▼

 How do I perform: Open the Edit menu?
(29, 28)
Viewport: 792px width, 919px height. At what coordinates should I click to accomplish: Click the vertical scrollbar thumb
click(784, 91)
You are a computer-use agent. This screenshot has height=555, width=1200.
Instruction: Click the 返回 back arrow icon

▲
▼

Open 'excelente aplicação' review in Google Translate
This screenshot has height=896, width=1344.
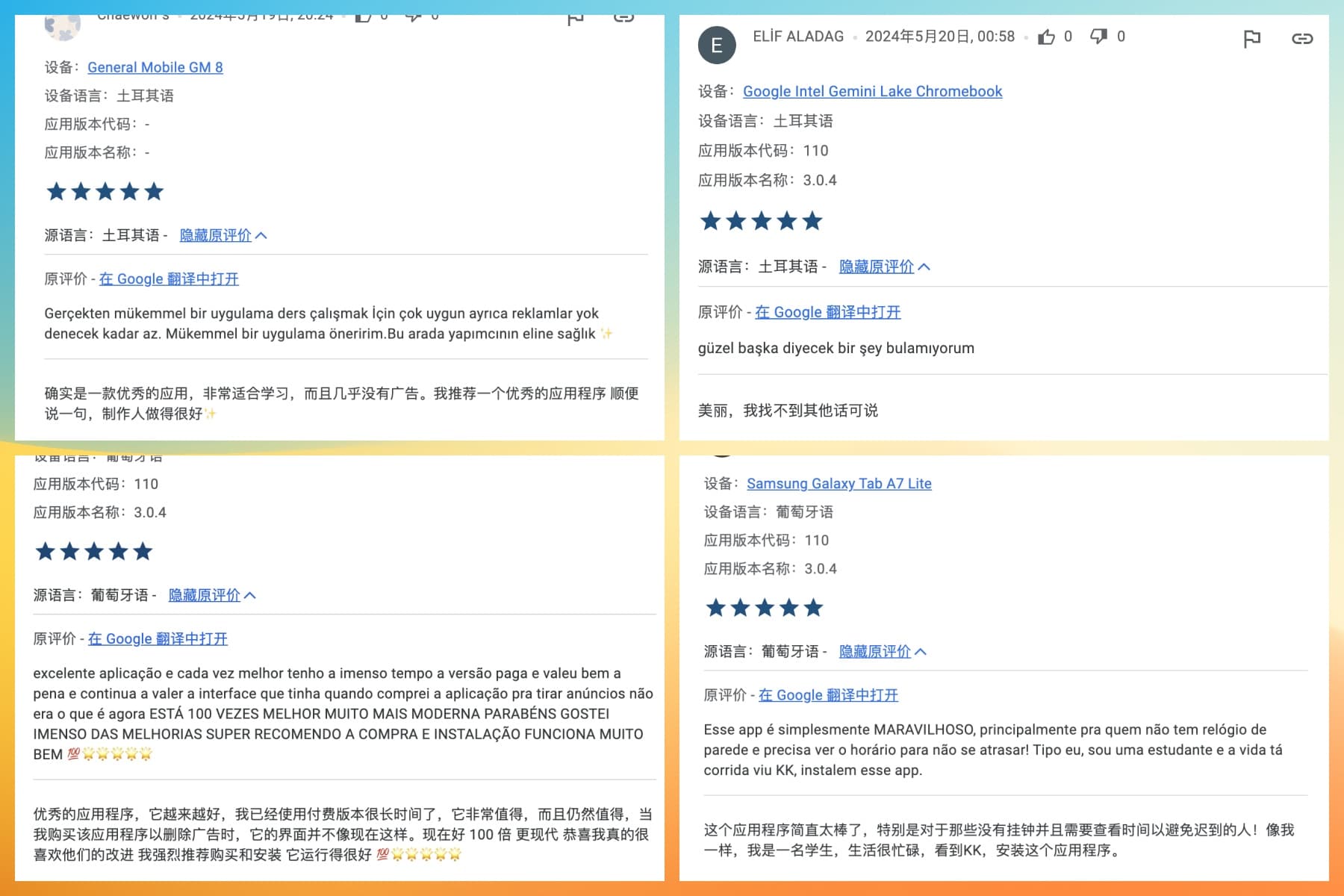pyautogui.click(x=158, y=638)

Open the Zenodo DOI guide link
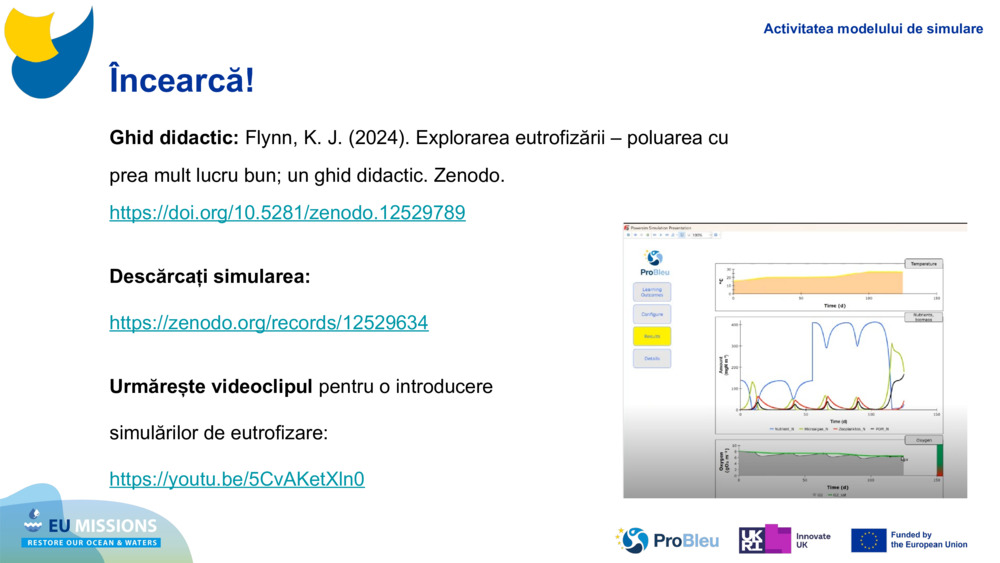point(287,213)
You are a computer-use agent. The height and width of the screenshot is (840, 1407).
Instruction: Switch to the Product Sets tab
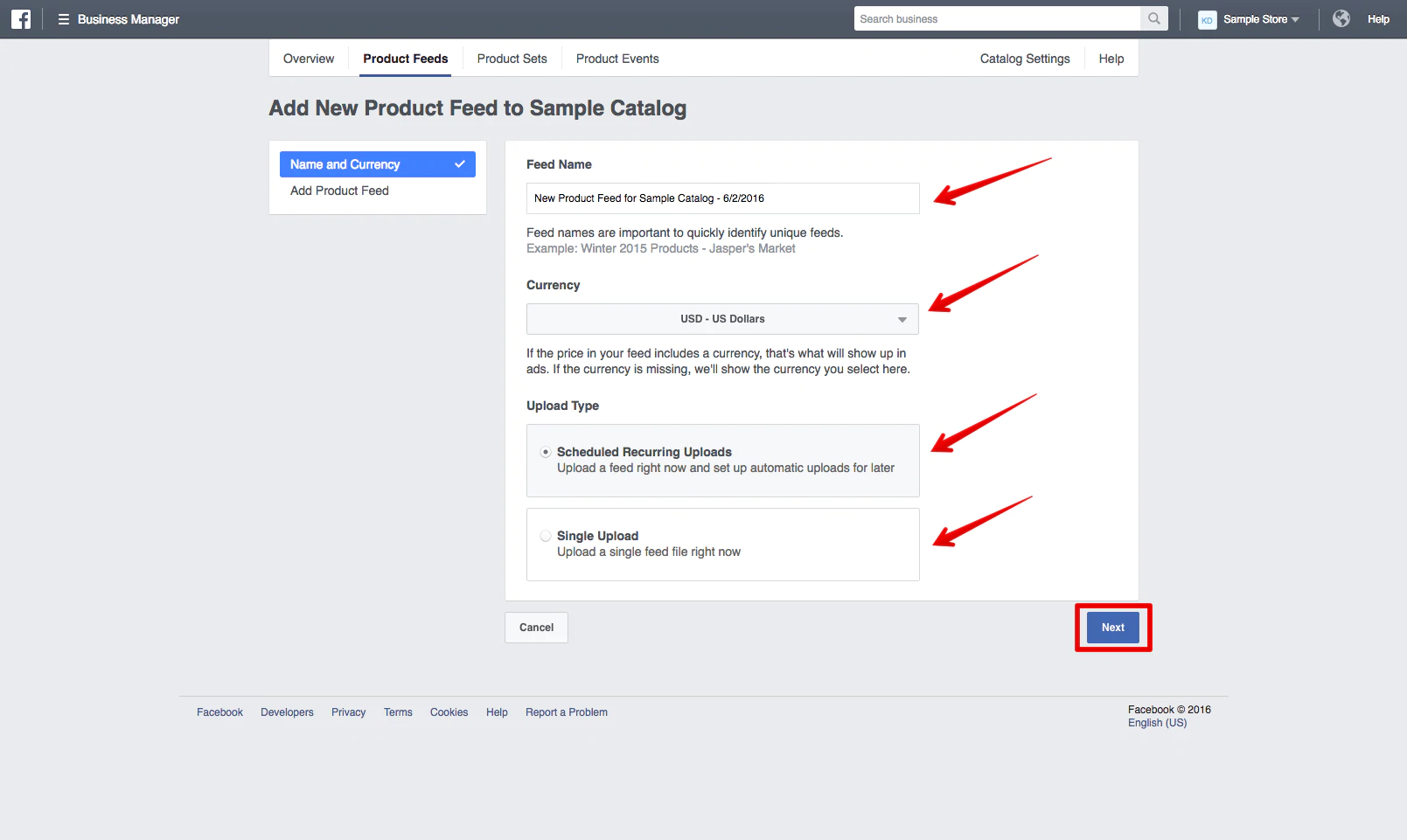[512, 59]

▲
▼

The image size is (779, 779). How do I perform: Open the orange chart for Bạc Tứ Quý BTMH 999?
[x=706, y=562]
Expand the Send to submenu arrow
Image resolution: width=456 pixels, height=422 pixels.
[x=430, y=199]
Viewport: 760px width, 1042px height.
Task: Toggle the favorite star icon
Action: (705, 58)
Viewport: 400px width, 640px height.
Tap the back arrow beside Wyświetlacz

▲

--- Requirements ---
Rewrite everything in the material from the line containing "Viewport: 792px width, 919px" down to the line containing "Instruction: Click the 返回 back arrow icon", with "vertical scrollbar thumb" changed to "vertical scroll handle" and nothing else altered. Return only those lines.

--- Correct result ---
Viewport: 792px width, 919px height. At what coordinates should I click to accomplish: Click the vertical scroll handle
click(784, 91)
You are a computer-use agent. This screenshot has height=555, width=1200.
Instruction: Click the 返回 back arrow icon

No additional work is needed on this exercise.